玻璃化法超低温保存是百子莲胚性愈伤组织（EC）中长期保存的最佳途径。申请人前期研究发现，百子莲LR型丝氨酸蛋白酶抑制剂ApSerpin1在超低温保存中表达差异显著，其原核表达的蛋白是百子莲EC超低温保存的有效优化物质，使冻存率提高了近30%。本项目拟在已获得的ApSerpin1重组蛋白的基础上，通过生理生化检测揭示外源ApSerpin1对百子莲EC超低温保存中细胞程序性死亡和氧化响应机制的调控作用；应用免疫胶体金定位技术明确ApSerpin1的作用位点；构建ApSerpin1过表达和RNA干扰的百子莲转基因EC验证其分子功能；利用CoIP、pull-down、BiFC等技术通过基于互作关系阐明ApSerpin1调控百子莲EC超低温保存的分子机制，以期为ApSerpin1作为冷冻保护剂添加剂的开发奠定理论基础，最终实现生物样本的离体保存。

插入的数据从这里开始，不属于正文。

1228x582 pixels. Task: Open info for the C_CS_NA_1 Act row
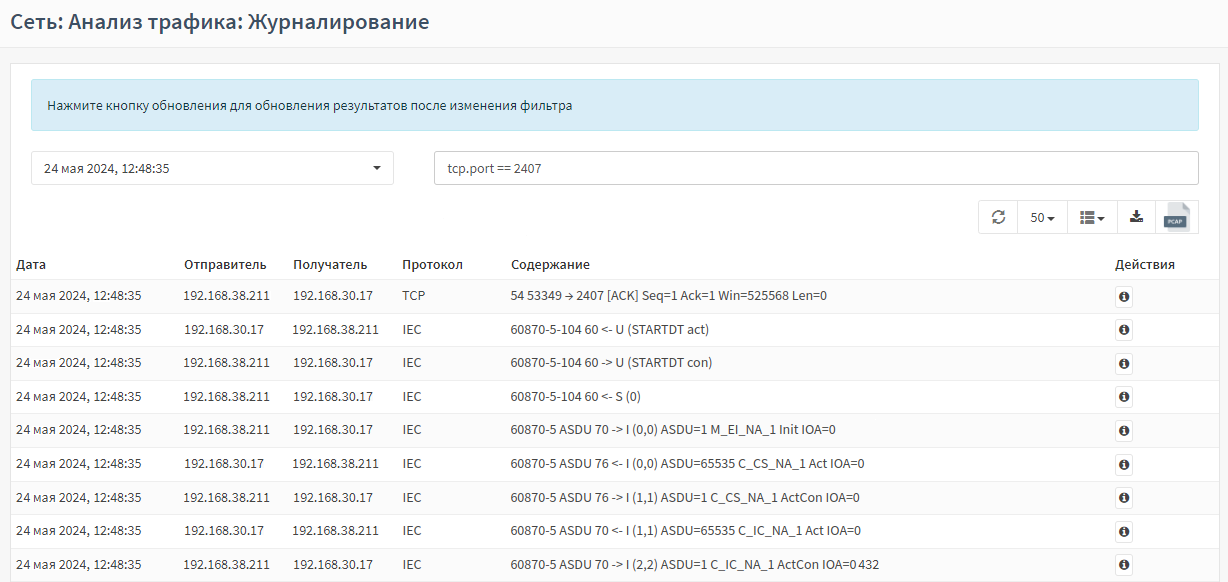tap(1124, 464)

Vitrification-based cryopreservation is the most effective technique for cryopreservation of Agapanthus praecox embryogenic callus (EC). In the previous research, applicant identified a gene from A. preacox named ApSerpin1, coding a LR-type serine protease inhibitor, differentially expressed in cryopreservation process. Application of its recombinant protein from E.coli significantly improved the survival rate of A. praecox EC for nearly 30%. In this study, we will further analysis the regulation mechanism of ApSerpin1 on programmed cell death process and oxidative response of A. praecox EC cryopreservation. For investigate its mode of action, immuno-gold localization was performed to identify the subcellular localization of ApSerpin1. Transgenic EC of ApSerpin1 overexpression and RNA interference were obtained to demonstrate its molecular function. Furthermore, the proteins-interaction between ApSerpin1 and different targeted proteins was to elucidate the functional mechanism in cryopreservation using CoIP, pull-down and BiFC techniques. This work aimed to lay the foundation of the theoretical basis of ApSerpin1 as a cryoprotectant additive and provide a reference solution for in vitro preservation of other biological samples.